AUGUSTA, G.A. (WJBF) – During Tuesday’s commission meeting, city leaders approved a 60 million dollar project that will tackle flooding in East Augusta.
“It floods you can’t get through here with a car or a truck,” said John Williamson.
Williamson says he’s lived in this area all his life and knows firsthand the issues of flooding in East Augusta.
“They say we in a zone 5 area, which is prone to flooding.” he said.
He says he’s spent thousands of dollars in home renovations so that it could withhold flooding.
“I remodeled this whole house so when it floods, I had to build my yard up because it’s like a swimming pool,” said Williamson.
People living in the area, say this has been going on for almost 5 decades now.
“It’s that sewage line on the side of the street, they have been out here several times, tried to dig it up, but some reason they can’t get it together,” said Leroy Gathers.
District 1 Commissioner Jordan Johnson, took NewsChannel 6 on a tour through some of the most flood-prone neighborhoods.
“Can you identify a drain right here,” said Commissioner Johnson.
He says clogged and small drains installed throughout the neighborhood are just some of the factors causing severe flooding.
“Historic flooding happens here because of how the neighborhood sits geographically the altitude of the neighborhood is literally the lowest point in the city,” he said.
But the severe flooding could soon be coming to an end. Commissioners approved a 6 million dollar project that will focus on improving the drainage in several subdivisions in East Augusta.
‘That project will alleviate that, this project will address this, decades-long issue that you saw today and the residents see every day,” said Commissioner Johnson.

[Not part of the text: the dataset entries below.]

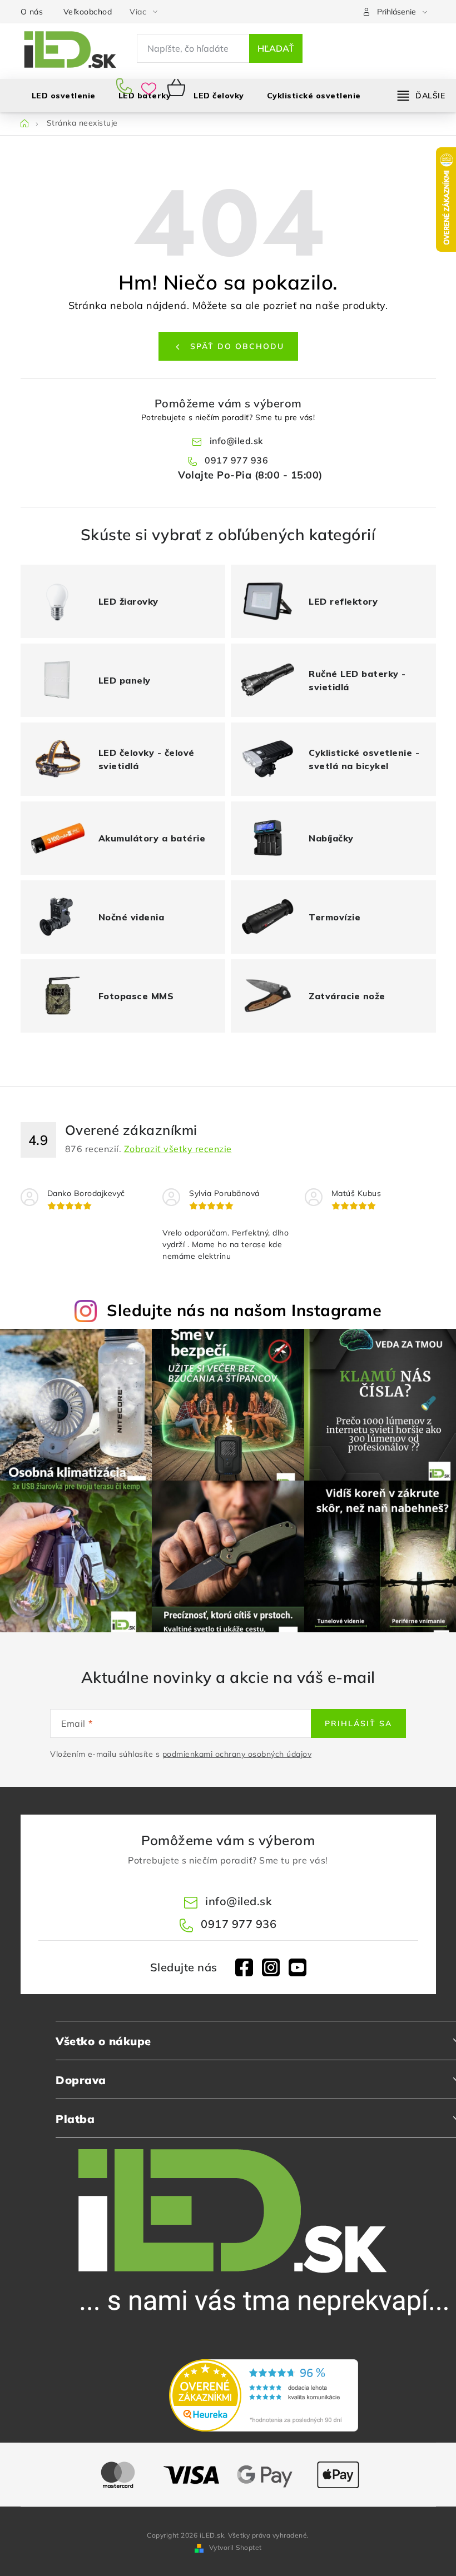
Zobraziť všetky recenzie (178, 1148)
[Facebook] (244, 1967)
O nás (32, 12)
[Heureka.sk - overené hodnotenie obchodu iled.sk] (263, 2395)
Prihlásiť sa (358, 1723)
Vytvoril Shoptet (235, 2547)
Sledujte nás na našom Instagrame (244, 1310)
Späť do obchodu (237, 346)
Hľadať (275, 48)
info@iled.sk (237, 440)
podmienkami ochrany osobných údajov (237, 1754)
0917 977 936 (126, 87)
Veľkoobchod (87, 12)
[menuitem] (218, 95)
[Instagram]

It’ll be broken down into several different phases. The money used to fund it is coming from sales tax funds, but city leaders have already spent millions of dollars trying to correct this problem.
“So when you have an issue that’s as deep rooted as you have here in East Augusta with the flooding, it’s going to cost, it’s going to be a large price tag linked to remediation,” said Commissioner Johnson.
There’s no timeline for the project yet, but city leaders expect to start working on it at the beginning of 2022.